2 minute read

2.3 Relevante rechtspraak

Indien geen omstandige plaatsbeschrijving is opgemaakt wordt vermoed dat de huurder het gehuurde goed ontvangen heeft in dezelfde staat als waarin het zich bevindt op het einde van de huurovereenkomst. Er ontstaat met andere woorden een wettelijk vermoeden dat er geen huurschade is. Dit wettelijke vermoeden geldt behoudens tegenbewijs, dat door de verhuurder met alle middelen geleverd kan worden. Indien wél een plaatsbeschrijving beschikbaar is die voldoet aan de vereisten van art. 1730 §1 BW, zal deze beschrijving gelden als bewijs van de staat waarin het gehuurde goed bij aanvang van de huurovereenkomst geleverd werd. Voor de huurder geldt dan de resultaatverbintenis om het gehuurde goed terug te geven in dezelfde staat waarin hij het ontvangen heeft. De plaatsbeschrijving heeft hierbij een bijzondere bewijswaarde: De huurder moet instaan voor het herstel van alle verschilpunten tussen de werkelijke staat van het goed en de staat beschreven in de plaatsbeschrijving, met uitzondering van de verschillen die te wijten zijn aan de ouderdom van het gehuurde goed of waarvoor de huurder kan bewijzen dat ze door overmacht of buiten zijn schuld ontstaan zijn. De huurder is dus aansprakelijk voor de schade die hij door fout of nalatigheid aan het gehuurde goed veroorzaakt heeft. Deze aansprakelijkheid geldt evenwel niet voor schade die het gevolg is van normale slijtage, ouderdom of overmacht. Elementen waarover de plaatsbeschrijving geen uitsluitsel biedt worden in het voordeel van de huurder geïnterpreteerd. Hetzelfde geldt wanneer de plaatsbeschrijving onzorgvuldigheden of leemtes zou bevatten. 2.3 Relevante rechtspraak

 Indien tussen verhuurder en huurder een plaatsbeschrijving is opgemaakt, kan het bij art. 1731 BW, voor zijn wijziging bij art 5 Wet 29 december 1983, ten voordele van de huurder ingestelde vermoeden, door laatstgenoemde alleen worden aangevoerd als de plaatsbeschrijving derwijze is opgemaakt dat zij met het ontbreken ervan moet worden gelijkgesteld (art 1730 en 1731 BW, voor hun wijzigingen bij W. 29 december 1983) (Cass.
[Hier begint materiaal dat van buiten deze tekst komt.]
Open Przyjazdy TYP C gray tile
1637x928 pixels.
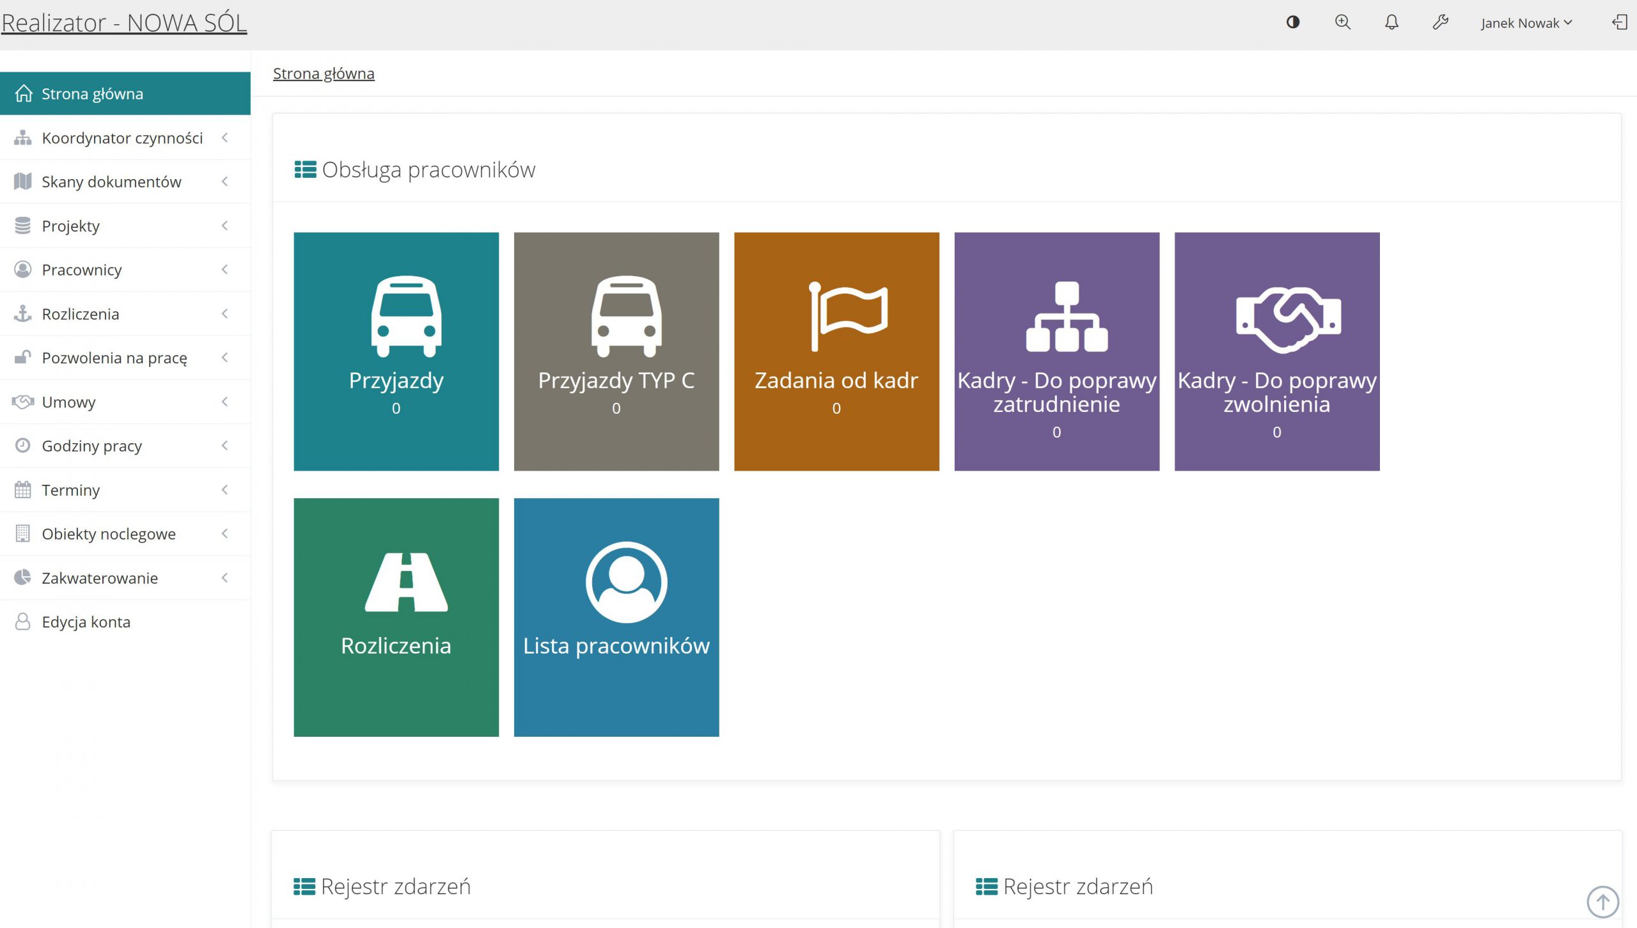pyautogui.click(x=616, y=351)
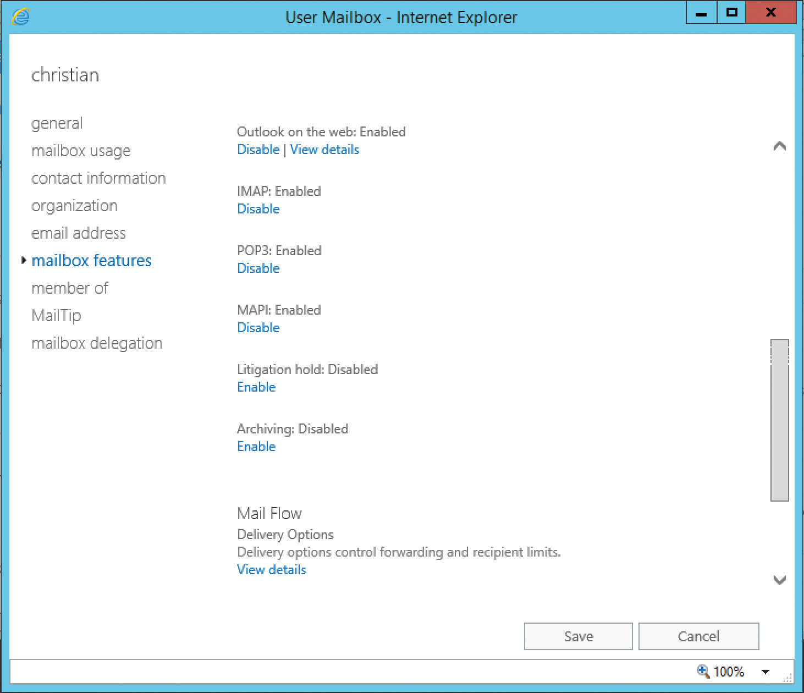Click the upward scroll chevron on the right
Viewport: 804px width, 693px height.
(x=779, y=146)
AR 9449, 29 oktober 1992; Cass AR 7835, 12 februari 1993).  De vaststelling van de huurschade veronderstelt een vergelijking tussen de toestand van het gehuurde goed bij de ingebruikneming ervan en bij het verlaten ervan. Derhalve mag niet in aanmerking worden genomen de bij een huurhernieuwing overeenkomstig de handelshuurwet opgestelde plaatsbeschrijving (Cass (3de k.) AR

C. 96.0160.N. 15 december 1997).  Uit de art. 1730 en 1731 BW volgt dat, in het geval van een ononderbroken gebruik van het gehuurde goed, de huurschade met toepassing van die bepalingen in de regel moet worden vastgesteld door een vergelijking tussen de toestand bij ingebruikneming ervan en bij het verlaten ervan. Het staat de partijen in een handelshuurovereenkomst vrij overeen te komen dat der verhuurder toelating verleent tot het uitvoeren van veranderings- en verbouwingswerken en dat ze een regeling treffen omtrent het lot van die werken en de vergoedingsplicht bij het einde van de huurovereenkomst. Een dergelijke overeenkomst is onderworpen aan het gemeen recht en niet aan de artikelen 7 eb 9 Handelshuurwet (Cass. (1e k.) AR

C.02.0613.N. 3 juni 2004).  Uit art 1730 en 1731 BW volgt dat de regeling voor het bepalen van de huurschade in de regel afhankelijk is van het al dan niet voorhanden zijn van een plaatsbeschrijving bij de ingebruikneming van het gehuurde goed. Bovendien moet de huurschaden in geval van ononderbroken gebruik van het gehuurde goed in de regel worden vastgesteld door vergelijking tussen de toestand van dit goed bij de ingebruikneming ervan en bij de teruggave ervan (Cass. (1e k.) AR C.04.0362.N. 15 september 2005).